_Fragmento seleccionado_:
P: Los lectores muchas veces pensamos que las novelas tienen que adentrarse en temas casi filosóficos, y sin embargo usted nos acaba de decir que la novela parte más bien de un desafío narrativo.

R: Tengo la sensación de que a menudo nos enfrentamos a las novelas como si hubiera que leer hacia fuera, como si fueran metáforas que están en otro lado, y a veces pienso que hay que leer hacia dentro, es decir, que no hay que perseguir interpretaciones a toda costa, que una novela quiere decir lo que está escrito. La novela no tiene que ser necesariamente intermediaria entre el lector y otra realidad intelectual externa, incluso escondida. He empezado a leer un libro de Javier Cercas, El punto ciego, y según voy avanzando siento como si cada escritor tuviese que inventar una teoría sobre la novela. De hecho, parece que el punto ciego de Cercas es algo así como que una novela tiene que plantear preguntas para llegar a la conclusión de que no hay respuestas. En cierto modo, es operar por reducción.


P: Muchas veces nos olvidamos de disfrutar de las novelas, leemos como si fuésemos críticos literarios…

R: Las novelas claro que tienen un sentido, un significado, tal vez podríamos llamarlo símbolo, pero siempre he creído que los símbolos transparentes, explícitos, carecen de valor. Porque justamente un símbolo consiste en decir de una forma lo que no hay otra manera de decir, porque si se puede decir de otra manera, buena gana de no ser transparente. Esto quizás podría ser el centro del que habla Pamuk. En cuanto al silencio de Nemo es un símbolo, tal vez, sí, de… lo que sea, porque no sabría lo que es. El silencio de Nemo es su silencio, un silencio sin origen ni destino, un silencio per se, me atrevería a decir, que ya es bastante, no hay ninguna otra intención. Mis problemas han sido más bien artesanales, no filosóficos ni políticos, ni de ningún otro tipo, o sea, estrictamente literarios. Recuerdo que en un club de lectura sobre Paradoja del interventor alguien preguntó si mi propósito fundamental era la denuncia social, y la verdad es que me quedé un poco perplejo, porque no, no era el caso, aunque algo de razón tenía quien preguntaba, porque el interventor acude en busca de ayuda al clero y al ayuntamiento, a las instituciones religiosas y políticas, y en ninguna de ella lo socorren. Podría ser verdad entonces lo que decía aquel lector, pero no era mi intención cuando escribí el libro. Sin duda, él leyó desde una perspectiva distinta a la mía cuando escribía, porque leemos lo que somos: para él había crítica, para mí la necesidad narrativa de que el interventor acudiera adonde más significativo sería que lo dejaran desamparado. Ahora, sí es interesante que un texto pueda aceptar muchas interpretaciones, aunque no coincidan con la intención de quien lo escribe: señal de que en el texto hay más de una voz. Es uno de los méritos del Quijote, que tiene miles de interpretaciones y no todas rigurosamente cervantinas.

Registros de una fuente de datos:
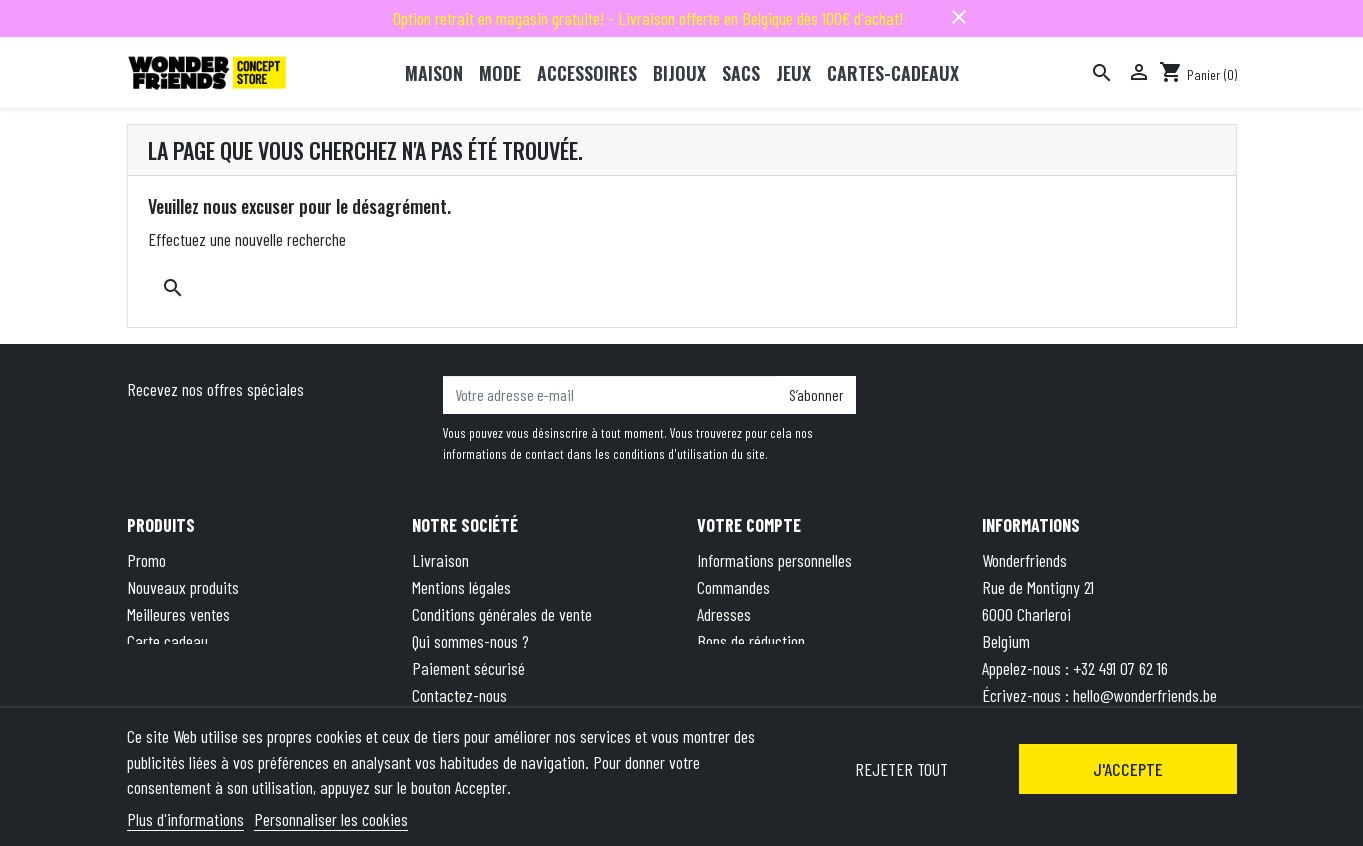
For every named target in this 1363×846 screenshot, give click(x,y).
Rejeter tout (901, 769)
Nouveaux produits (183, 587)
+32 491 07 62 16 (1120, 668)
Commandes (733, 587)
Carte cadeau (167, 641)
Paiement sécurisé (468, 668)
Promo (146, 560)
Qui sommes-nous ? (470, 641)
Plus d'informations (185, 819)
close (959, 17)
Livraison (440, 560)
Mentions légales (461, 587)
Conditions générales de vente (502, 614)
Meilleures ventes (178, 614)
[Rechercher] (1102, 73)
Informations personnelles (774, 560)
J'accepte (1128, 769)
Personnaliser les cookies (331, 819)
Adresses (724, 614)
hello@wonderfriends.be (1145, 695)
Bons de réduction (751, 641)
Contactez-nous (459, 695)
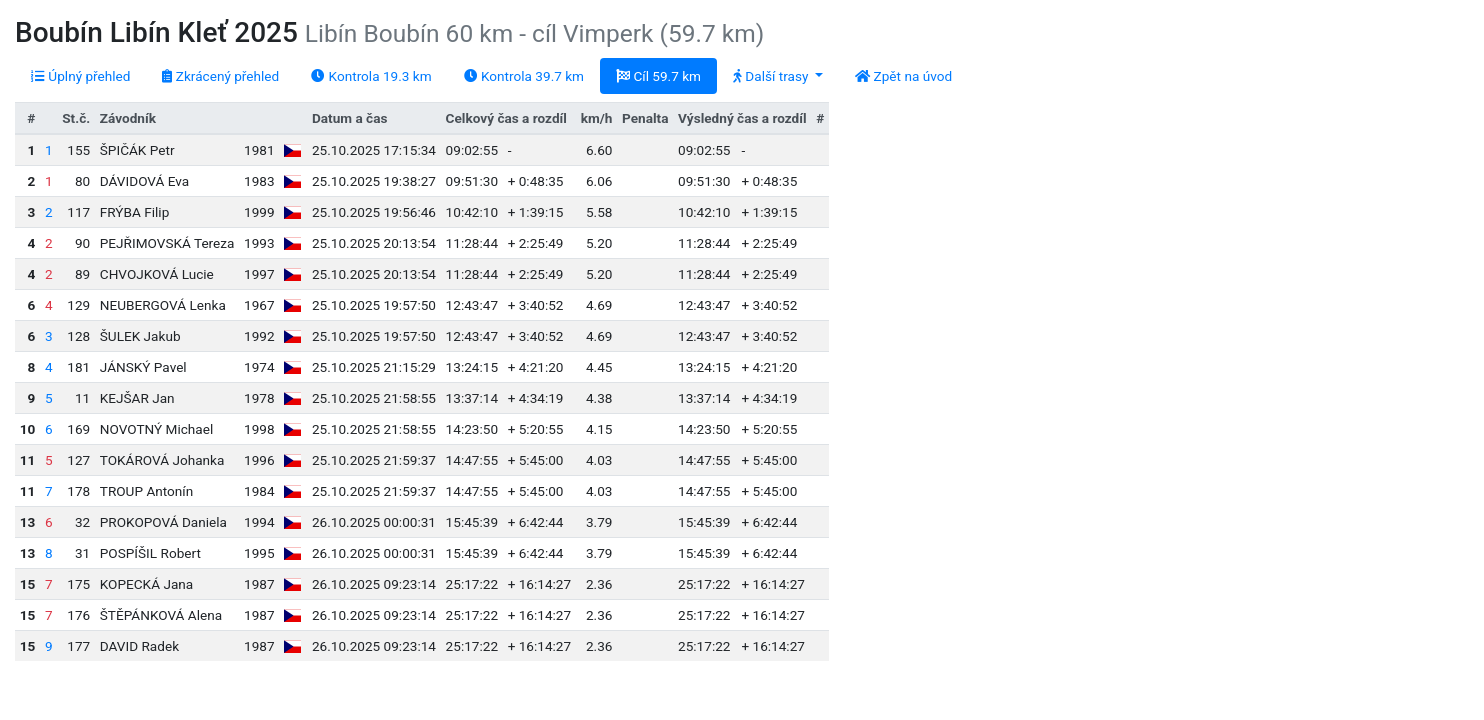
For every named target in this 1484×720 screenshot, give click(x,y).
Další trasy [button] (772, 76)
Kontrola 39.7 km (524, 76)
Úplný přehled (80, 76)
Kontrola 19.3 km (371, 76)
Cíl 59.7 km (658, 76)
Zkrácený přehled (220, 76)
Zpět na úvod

_Tareas_:
a - Según el fragmento, ¿qué libro de Javier Cercas ha empezado a leer quien responde?
b - Indique si cada afirmación concuerda con el fragmento, con un sí o un no y la cita literal que lo decide: (i) quien responde considera que los símbolos explícitos carecen de valor; (ii) su propósito fundamental al escribir Paradoja del interventor era la denuncia social; (iii) las instituciones religiosas y políticas socorren al interventor.

_Respuestas esperadas_:
a - Ha empezado a leer El punto ciego.

b -
(i) Sí: «siempre he creído que los símbolos transparentes, explícitos, carecen de valor».
(ii) No: «no, no era el caso».
(iii) No: «en ninguna de ella lo socorren».